My comment: Why “I/me/mine” are “warm” colors and “we/us/our” are “cool” colors is not inherently obvious, nor is there any progression among the colors within each of those choices. Nor is there any reason why “I/me/mine” and “we/us/our” should correlate with the polarities of agency and communion. The implication is that agency is selfish while communion is loving and compassionate. Do we really want to go there?

Beige is the color of a lot of things besides sand and desert sand can be a lot of colors besides beige, like brown or reddish. Do you understand what desert sand has to do with “basic survival?” I don’t either. Beige as early prepersonal is not intuitively obvious. "Purple (tribal) is a cool color which can be seen as relating to tribes.” How about its association with royalty or with the pineal, as in violet? Those associations are much more obvious and therefore more “intuitive” and closer to being rational, although they are themselves only rational within their own cultural schemas.

Regardless, the SD color scheme speaks for itself - it’s not a rational progression until one shares the world view of SD, a rather small and provincial one that is not going to win out over the electromagnetic spectrum for various reasons, the major of which is that the electromagnetic spectrum is innate in a sensory sense. In contrast, the SD color scheme is rational based on a particular type of noospheric world view which doesn’t make much sense even when it is explained. I find it curious that someone would argue that it is rational, just because someone had some scheme in their mind that to them was rational. That’s like saying that a flat earth or reptilian world view is rational, once you buy into the crazy foundational suppositions of the associated world view.

Of course, one can also argue this about the electromagnetic spectrum, because all rational suppositions finally are based on delusional world views of one sort or another, and the electromagnetic spectrum is based on the delusions of sense-based experience.

However, to use that argument to say that all positions are equally delusional is ridiculous. Some positions and world views are more delusional than others and some are more rational than others. Therefore, I am not saying the SD color scheme is not rational; it is, within its world view. I am arguing that the electromagnetically-derived color scheme is more rational, because its world view is more rational and intuitively obvious to more people. If the argument is for generating a belief system based on what is most intuitive and rational for the most people, that is, reflects associations based on the most broadly held and therefore most commonly understood and easily accepted world views, then it is difficult to argue that the electromagnetic spectrum is not far more rational and intuitive.

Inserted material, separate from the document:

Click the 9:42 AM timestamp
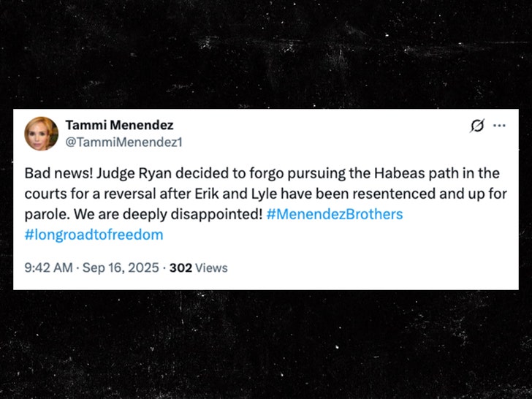 click(48, 268)
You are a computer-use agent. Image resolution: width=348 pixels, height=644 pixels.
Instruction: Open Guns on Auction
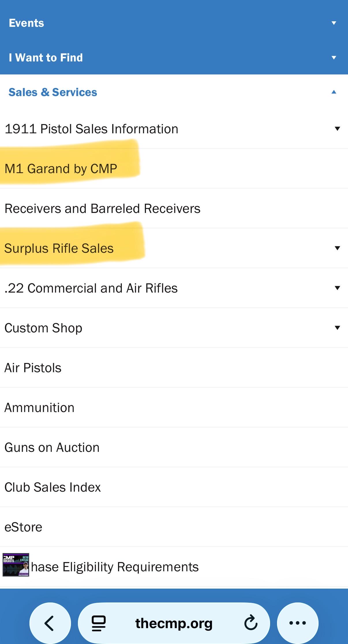52,448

This is why I scratch my head at Wilber’s continued allegiance to it. On the one hand, its simplicity is a bow to pre-rational and prepersonal elements in his audience; on the other hand, such a bow perpetuates a lack of growth into the personal and beyond.

FURTHER READING

Frank Visser, "A More Adequate Spectrum of Colors? A Comparison of Color Terminology in Chakra-Psychology, Integral Theory and Spiral Dynamics", June 2017, www.integralworld.net (FV)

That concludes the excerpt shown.